Uno dei problemi più frequenti per chi sta aiutando qualcuno è riconoscere il limite entro cui agire. L’apertura del cuore e l’amore incondizionato sono la base imprescindibile, e proprio grazie a questi due elementi dovrebbe diventare chiaro quando, come e dove fermarsi.
Il percorso personale è sacro e inviolabile: aiutare non significa imporre la propria visione di ciò che sia meglio per l’altro, ma fornire in scienza e coscienza (se medici e infermieri) e in amore (in tutti i casi) il supporto concreto, psicologico e affettivo.
Il Bene dell’altro ci è ignoto: il giudizio su quanto sia giusto o sbagliato, pericoloso o meno non ci riguarda. Ci riguarda invece ascoltare, osservare, comunicare amore e presenza fisica e di anima.
Troppe volte l’aiuto è donato con alcune aspettative:
- che ci sia una ricompensa affettiva, gratitudine
- che l’altro segua esattamente le nostre indicazioni (che chiamiamo suggerimenti, fingendo di lasciare libero l’altro)
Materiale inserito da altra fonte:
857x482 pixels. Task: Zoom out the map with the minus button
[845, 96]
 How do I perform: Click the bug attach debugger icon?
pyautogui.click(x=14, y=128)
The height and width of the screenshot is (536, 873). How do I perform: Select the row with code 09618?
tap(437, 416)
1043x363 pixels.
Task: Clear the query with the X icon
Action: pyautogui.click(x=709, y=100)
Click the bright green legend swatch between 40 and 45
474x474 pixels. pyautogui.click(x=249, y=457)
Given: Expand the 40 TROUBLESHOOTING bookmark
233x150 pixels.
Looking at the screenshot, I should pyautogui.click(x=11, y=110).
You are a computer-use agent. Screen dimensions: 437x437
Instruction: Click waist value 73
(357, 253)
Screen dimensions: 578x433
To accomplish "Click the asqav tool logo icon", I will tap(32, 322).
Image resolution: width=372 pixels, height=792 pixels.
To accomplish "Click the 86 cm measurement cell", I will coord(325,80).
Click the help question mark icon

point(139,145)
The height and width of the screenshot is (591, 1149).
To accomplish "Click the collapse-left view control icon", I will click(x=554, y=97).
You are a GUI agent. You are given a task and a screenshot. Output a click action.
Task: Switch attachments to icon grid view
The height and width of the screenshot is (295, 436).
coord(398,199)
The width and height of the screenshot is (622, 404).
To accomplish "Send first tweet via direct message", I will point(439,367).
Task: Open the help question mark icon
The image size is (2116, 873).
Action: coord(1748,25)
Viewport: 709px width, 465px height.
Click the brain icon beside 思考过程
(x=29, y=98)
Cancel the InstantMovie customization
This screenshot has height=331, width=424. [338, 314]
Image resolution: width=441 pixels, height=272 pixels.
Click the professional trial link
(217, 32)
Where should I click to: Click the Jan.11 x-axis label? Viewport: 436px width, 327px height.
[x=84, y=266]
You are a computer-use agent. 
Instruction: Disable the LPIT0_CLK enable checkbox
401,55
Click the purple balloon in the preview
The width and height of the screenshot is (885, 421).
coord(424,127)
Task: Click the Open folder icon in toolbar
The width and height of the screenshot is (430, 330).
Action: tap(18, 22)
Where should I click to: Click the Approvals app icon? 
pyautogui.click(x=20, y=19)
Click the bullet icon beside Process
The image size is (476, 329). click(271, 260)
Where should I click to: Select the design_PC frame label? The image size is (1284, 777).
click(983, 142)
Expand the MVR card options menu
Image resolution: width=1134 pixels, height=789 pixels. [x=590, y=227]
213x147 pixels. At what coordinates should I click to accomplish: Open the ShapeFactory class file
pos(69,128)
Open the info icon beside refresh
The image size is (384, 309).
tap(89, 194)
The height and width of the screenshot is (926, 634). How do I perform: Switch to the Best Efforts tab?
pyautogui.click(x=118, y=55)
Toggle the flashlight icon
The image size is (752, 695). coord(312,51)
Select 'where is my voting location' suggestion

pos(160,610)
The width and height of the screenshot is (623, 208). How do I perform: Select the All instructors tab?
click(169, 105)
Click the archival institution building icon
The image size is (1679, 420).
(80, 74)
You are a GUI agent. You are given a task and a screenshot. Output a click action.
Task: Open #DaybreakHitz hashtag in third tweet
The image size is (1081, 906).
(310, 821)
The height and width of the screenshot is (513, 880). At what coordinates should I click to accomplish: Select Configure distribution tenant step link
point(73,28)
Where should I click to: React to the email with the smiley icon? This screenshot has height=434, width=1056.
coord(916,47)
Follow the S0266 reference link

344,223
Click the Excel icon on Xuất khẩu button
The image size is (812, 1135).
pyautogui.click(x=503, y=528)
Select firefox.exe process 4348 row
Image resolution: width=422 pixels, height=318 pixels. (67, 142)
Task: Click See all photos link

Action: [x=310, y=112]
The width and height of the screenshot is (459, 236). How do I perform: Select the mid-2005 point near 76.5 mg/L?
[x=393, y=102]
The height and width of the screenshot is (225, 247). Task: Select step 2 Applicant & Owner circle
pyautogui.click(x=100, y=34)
- che l’aiuto crei amore al di là di una naturale condivisione tra persone
- che il risultato dell’aiuto sia quello che desideriamo, avendo giudicato cosa sia meglio per chi stiamo soccorrendo
Non conosciamo il Bene dell’altro, non sappiamo su quale percorso si muova e quali siano le dinamiche che lo spingono: anche per chi ci sta accanto da anni il margine di errore è enorme. Esistono crisi catartiche, positive, prove da affrontare per evolvere (anche al prezzo del temporaneo dolore) e decisioni che, pure sbagliate per noi, sono la salvezza per chi abbiamo di fronte. Non abbiamo gli strumenti e nemmeno il diritto di giudicare.
Il migliore aiuto è gratuito nelle aspettative (che dovrebbero essere pari a zero), libero e non soffocante: aiutare è anche fare uno o due passi indietro se si percepisce che la propria presenza diventa una dipendenza dell’altro, che – aggrappato a noi – non evolve.